Gib den Abschnitt vom Beginn der Zeilen bis einschließlich der Zeile, die „(x=63, y=66)“ enthält, Wort für Wort wieder aus.

## EINGABE ZUR AUFGABE:
═══

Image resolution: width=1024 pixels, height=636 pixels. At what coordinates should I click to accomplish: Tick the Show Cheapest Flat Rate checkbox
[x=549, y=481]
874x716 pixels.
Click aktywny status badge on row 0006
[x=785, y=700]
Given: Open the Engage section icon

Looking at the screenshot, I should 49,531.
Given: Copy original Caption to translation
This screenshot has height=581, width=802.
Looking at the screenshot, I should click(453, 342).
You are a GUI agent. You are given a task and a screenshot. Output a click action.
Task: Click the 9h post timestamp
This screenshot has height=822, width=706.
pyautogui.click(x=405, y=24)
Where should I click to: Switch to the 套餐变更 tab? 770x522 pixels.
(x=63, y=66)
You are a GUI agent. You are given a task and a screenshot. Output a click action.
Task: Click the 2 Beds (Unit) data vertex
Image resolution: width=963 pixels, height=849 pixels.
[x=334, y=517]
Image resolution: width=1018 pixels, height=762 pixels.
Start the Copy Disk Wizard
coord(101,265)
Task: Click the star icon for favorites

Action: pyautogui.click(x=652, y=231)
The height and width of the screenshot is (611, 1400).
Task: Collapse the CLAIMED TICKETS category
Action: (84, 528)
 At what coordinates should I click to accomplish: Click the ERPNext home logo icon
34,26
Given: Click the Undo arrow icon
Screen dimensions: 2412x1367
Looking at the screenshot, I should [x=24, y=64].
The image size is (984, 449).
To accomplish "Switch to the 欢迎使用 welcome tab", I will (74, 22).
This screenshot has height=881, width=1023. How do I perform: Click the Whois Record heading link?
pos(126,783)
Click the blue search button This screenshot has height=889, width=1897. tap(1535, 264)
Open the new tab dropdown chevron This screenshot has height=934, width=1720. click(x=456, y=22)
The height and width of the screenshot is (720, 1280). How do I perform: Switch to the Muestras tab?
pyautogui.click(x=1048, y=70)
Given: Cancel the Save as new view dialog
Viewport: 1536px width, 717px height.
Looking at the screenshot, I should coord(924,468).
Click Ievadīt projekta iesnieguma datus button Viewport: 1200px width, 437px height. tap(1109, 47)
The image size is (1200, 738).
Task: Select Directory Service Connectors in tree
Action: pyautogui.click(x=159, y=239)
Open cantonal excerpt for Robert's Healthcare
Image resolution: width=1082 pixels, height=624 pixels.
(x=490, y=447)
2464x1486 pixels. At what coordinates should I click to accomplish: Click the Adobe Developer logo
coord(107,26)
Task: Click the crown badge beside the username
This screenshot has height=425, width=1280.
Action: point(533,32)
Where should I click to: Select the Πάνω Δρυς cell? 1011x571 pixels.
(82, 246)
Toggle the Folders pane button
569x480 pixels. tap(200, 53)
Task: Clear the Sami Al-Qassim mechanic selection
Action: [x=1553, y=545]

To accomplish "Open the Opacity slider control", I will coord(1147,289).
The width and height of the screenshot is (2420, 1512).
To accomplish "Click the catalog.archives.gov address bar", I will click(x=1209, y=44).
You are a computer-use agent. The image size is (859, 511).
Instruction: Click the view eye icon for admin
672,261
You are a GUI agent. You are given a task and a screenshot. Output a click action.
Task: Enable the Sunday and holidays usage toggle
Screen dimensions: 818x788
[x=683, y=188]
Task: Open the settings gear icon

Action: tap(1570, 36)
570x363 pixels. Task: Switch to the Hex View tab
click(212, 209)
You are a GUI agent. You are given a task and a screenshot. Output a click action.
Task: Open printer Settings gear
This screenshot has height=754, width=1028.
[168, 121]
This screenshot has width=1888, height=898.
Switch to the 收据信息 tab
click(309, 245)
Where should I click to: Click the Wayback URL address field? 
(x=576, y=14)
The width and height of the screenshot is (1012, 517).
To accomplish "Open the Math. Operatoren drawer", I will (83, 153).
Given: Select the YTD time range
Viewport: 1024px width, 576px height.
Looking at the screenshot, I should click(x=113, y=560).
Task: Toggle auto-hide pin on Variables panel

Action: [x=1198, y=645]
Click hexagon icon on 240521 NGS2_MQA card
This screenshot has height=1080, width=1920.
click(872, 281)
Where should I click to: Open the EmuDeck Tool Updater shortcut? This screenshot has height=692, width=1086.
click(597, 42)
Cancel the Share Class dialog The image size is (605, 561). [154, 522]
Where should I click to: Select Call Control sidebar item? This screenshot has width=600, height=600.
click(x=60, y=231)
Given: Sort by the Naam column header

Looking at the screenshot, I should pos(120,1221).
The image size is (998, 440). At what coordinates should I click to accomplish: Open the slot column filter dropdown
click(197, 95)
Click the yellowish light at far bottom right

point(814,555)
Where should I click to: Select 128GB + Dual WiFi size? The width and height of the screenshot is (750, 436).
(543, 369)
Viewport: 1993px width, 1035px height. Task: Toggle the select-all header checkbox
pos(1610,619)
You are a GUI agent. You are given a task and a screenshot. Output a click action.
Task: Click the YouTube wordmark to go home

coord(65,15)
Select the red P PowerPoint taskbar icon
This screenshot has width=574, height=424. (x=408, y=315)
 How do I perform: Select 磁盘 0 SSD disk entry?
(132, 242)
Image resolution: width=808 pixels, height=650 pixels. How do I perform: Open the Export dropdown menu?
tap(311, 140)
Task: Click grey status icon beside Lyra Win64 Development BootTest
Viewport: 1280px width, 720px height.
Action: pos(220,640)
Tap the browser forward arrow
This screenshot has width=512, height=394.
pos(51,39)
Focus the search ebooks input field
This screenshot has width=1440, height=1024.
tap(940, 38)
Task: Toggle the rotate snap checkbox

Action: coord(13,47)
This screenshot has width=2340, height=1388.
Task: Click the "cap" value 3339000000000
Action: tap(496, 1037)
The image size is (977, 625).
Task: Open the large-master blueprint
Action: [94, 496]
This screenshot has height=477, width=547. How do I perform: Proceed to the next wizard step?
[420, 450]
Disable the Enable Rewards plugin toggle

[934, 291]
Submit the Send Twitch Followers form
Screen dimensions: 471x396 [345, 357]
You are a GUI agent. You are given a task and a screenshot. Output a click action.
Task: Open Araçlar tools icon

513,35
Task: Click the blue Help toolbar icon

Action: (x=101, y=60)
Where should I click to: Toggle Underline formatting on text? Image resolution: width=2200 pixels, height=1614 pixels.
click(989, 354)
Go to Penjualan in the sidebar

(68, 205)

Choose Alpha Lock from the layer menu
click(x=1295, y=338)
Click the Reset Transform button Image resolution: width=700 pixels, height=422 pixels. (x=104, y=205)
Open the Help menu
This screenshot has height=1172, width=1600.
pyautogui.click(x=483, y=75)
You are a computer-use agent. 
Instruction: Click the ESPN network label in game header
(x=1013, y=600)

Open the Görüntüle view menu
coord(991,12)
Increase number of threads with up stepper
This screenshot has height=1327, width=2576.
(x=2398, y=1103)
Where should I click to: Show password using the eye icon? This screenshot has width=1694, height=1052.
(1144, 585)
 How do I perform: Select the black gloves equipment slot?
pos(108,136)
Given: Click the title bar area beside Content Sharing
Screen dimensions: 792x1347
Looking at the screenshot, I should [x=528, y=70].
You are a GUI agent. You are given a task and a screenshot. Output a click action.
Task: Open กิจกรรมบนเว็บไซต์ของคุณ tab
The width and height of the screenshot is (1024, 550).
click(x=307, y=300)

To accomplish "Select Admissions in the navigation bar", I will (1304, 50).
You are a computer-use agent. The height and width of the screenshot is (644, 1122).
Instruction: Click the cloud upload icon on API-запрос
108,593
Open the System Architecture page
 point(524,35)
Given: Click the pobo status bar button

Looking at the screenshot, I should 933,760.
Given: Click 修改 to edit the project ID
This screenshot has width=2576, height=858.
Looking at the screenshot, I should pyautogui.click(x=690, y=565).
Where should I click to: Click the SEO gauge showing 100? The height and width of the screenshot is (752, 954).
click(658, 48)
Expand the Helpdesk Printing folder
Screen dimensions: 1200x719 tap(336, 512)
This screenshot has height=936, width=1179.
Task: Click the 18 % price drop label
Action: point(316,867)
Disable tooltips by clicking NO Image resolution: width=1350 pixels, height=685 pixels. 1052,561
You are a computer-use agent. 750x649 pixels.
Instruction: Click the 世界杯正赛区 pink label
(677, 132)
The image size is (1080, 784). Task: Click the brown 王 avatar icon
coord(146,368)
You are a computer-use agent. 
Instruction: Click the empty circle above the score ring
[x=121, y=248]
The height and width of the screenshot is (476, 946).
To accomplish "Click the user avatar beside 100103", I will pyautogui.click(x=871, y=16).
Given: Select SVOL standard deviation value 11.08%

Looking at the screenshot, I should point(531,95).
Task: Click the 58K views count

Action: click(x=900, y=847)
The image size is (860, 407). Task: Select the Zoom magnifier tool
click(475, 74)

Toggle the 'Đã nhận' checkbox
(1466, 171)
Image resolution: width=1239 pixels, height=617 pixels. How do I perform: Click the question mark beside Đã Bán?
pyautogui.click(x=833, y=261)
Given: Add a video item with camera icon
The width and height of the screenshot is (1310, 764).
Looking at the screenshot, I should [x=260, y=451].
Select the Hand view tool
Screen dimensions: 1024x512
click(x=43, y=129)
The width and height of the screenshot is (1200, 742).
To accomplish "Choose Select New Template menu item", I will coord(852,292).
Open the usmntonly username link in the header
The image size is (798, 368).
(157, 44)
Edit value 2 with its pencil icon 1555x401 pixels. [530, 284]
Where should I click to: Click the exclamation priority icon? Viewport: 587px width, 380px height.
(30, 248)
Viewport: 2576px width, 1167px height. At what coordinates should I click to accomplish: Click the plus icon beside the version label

═══

## ANTWORT ZUR AUFGABE:
Image resolution: width=1024 pixels, height=636 pixels. At what coordinates should I click to accomplish: Tick the Show Cheapest Flat Rate checkbox
[x=549, y=481]
874x716 pixels.
Click aktywny status badge on row 0006
[x=785, y=700]
Given: Open the Engage section icon

Looking at the screenshot, I should 49,531.
Given: Copy original Caption to translation
This screenshot has height=581, width=802.
Looking at the screenshot, I should click(453, 342).
You are a GUI agent. You are given a task and a screenshot. Output a click action.
Task: Click the 9h post timestamp
This screenshot has height=822, width=706.
pyautogui.click(x=405, y=24)
Where should I click to: Switch to the 套餐变更 tab? 770x522 pixels.
(x=63, y=66)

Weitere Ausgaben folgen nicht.